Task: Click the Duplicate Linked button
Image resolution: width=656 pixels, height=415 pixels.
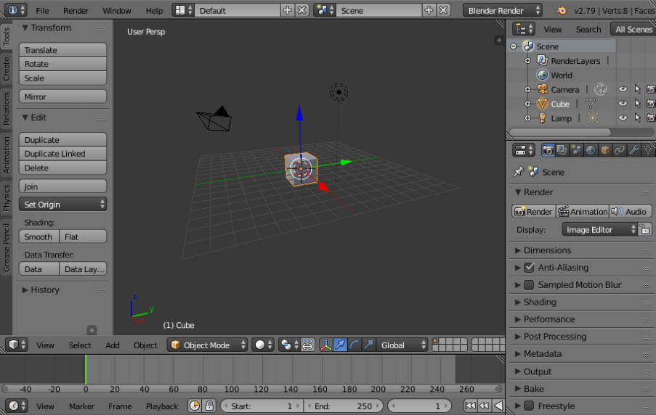Action: point(62,154)
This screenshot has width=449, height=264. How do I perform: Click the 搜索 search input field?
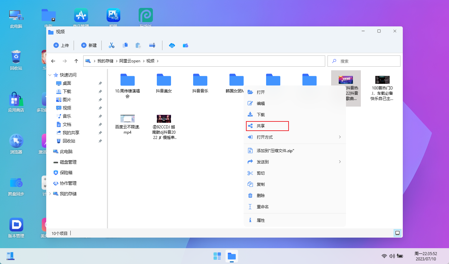click(x=366, y=61)
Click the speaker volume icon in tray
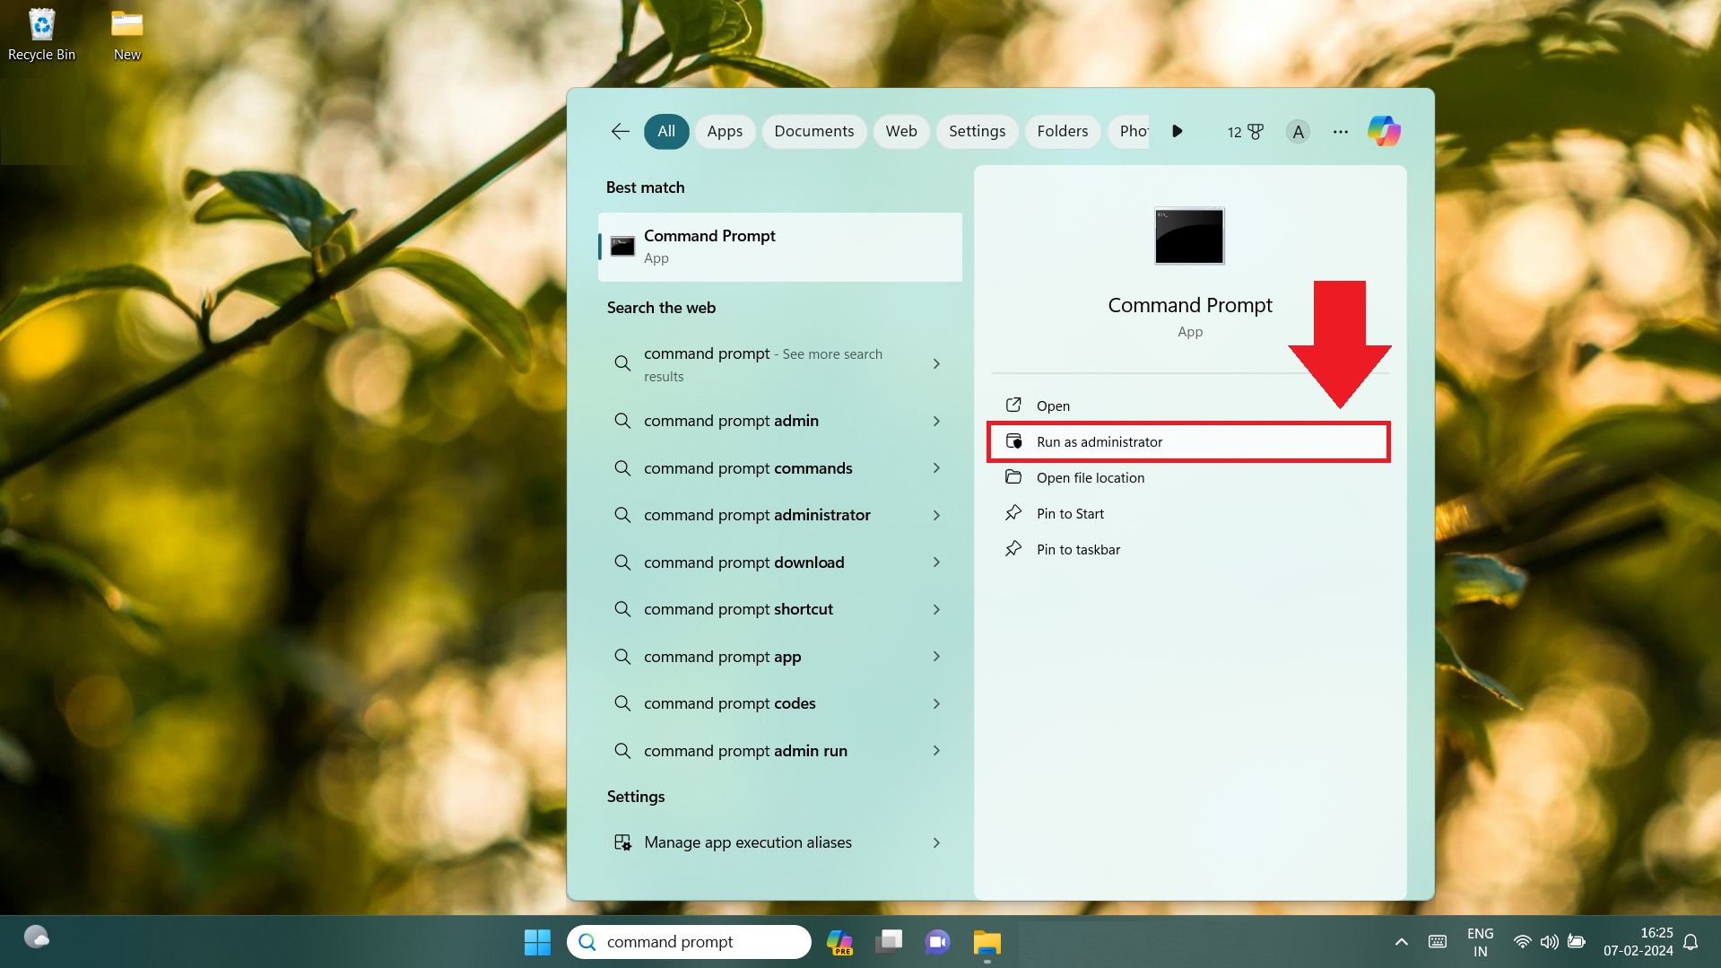Viewport: 1721px width, 968px height. pyautogui.click(x=1549, y=942)
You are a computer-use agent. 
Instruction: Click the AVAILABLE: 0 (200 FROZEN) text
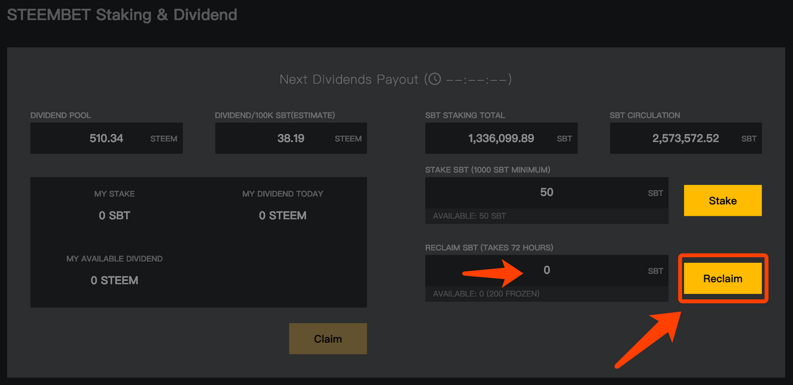tap(486, 293)
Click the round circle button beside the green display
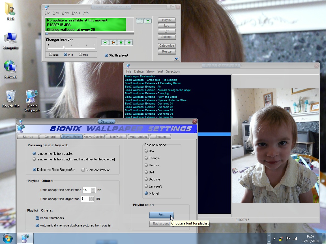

Aim of the exercise → Rewrite all of the rows above, replacing every "button" with "control" and keeping everything else the same. Leave the pictures out.

Output for this exercise →
Task: Click the Duplicate Linked control
Image resolution: width=656 pixels, height=415 pixels.
Action: point(62,154)
This screenshot has width=449, height=264. How do I perform: Click the 搜索 search input field?
click(x=366, y=61)
Click the speaker volume icon in tray
Viewport: 1721px width, 968px height. pyautogui.click(x=1549, y=942)
You are a computer-use agent. 
Instruction: Click the AVAILABLE: 0 (200 FROZEN) text
tap(486, 293)
Click the round circle control beside the green display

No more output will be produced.